I know it is easy to be critical while tapping away at a keyboard, I also recognize that study design is always a compromise, between what is ideal and what is practically possible. But I do think that outcomes of more interest, such as survival to discharge without major brain injury, or, preferably, a prioritized composite with death before discharge being the worst outcome, followed by major IVH, would have been just as feasible with a similar sample size.

If we were to assume that there were no deaths between 36 weeks and discharge, then the alternative outcome of “death or severe brain injury” occurred in 54/278 VentFirst vs 63/292 control babies, which doesn’t look like an important difference; death before 36 weeks was 26 vs 29, and serious brain injury was 28 vs 34, neither of which are striking differences.

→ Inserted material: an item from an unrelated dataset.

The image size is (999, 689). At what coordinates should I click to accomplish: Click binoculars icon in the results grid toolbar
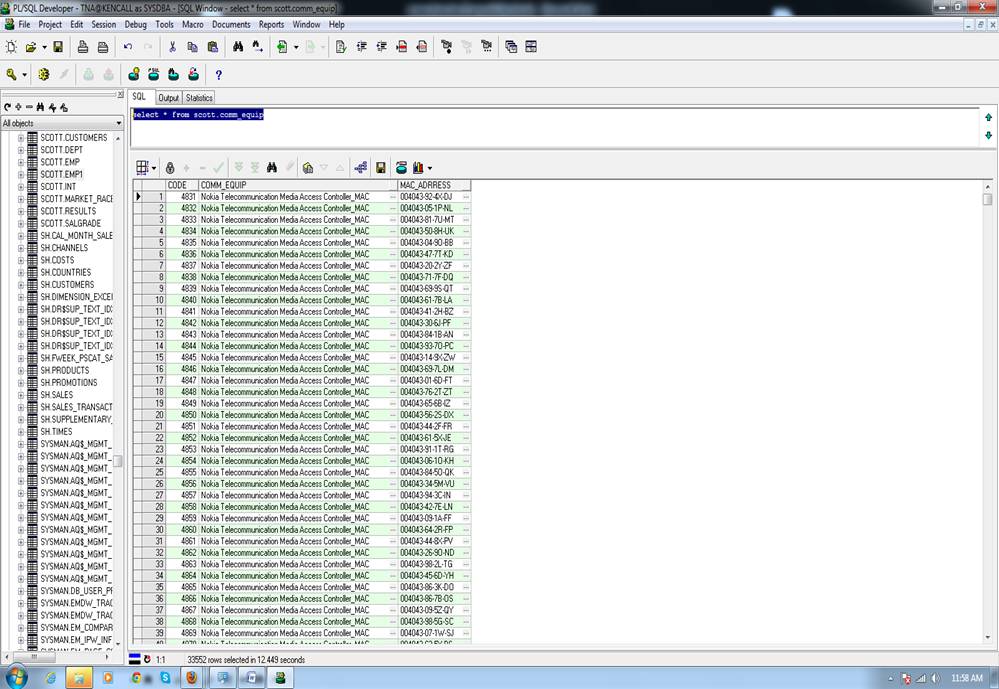(271, 168)
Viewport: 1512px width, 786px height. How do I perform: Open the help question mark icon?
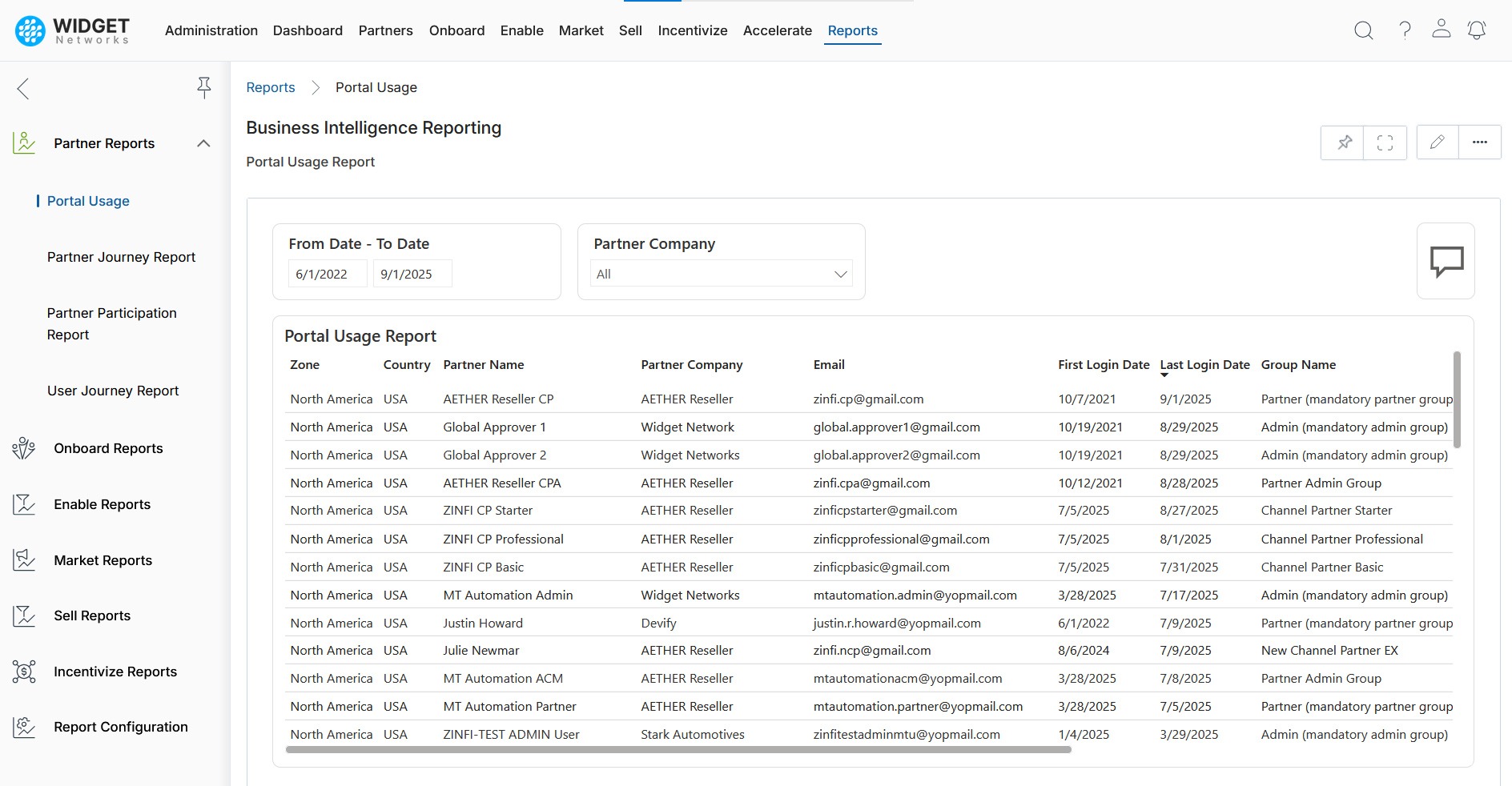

The same investigators previously published a pilot study with 29 babies <33 weeks GA. They don’t present any clinical outcomes in that report, but do mention one death in a baby incorrectly randomized, which makes me think that all the others survived.

The ABC3 trial was presented at the JENS in Rome last September, in that trial eligibility was <30 weeks GA, and the intervention group had resuscitation with an intact cord until the baby was stabilised, rather than for a fixed duration, the planned timing of cord clamping was between 3 and 10 minutes. Stabilisation was defined as a good heart rate, and a saturation over 85% with <40% oxygen. The presentation noted that there was no difference in the primary outcome, which was survival to discharge without IVH of 2 or more and without NEC of stage 2 or 3. JENS doesn’t publish abstracts for all of the presentations, so I can’t give any more details. However, the pilot for that trial has been published (Knol R, et al. Physiological-based cord clamping in very preterm infants – Randomised controlled trial on effectiveness of stabilisation. Resuscitation. 2020;147:26-33). In the pilot 37 infants were included, with the primary outcome being time to stabilisation, which was shorter in the intervention group. In the pilot all clinical outcomes were very similar between the 2 groups.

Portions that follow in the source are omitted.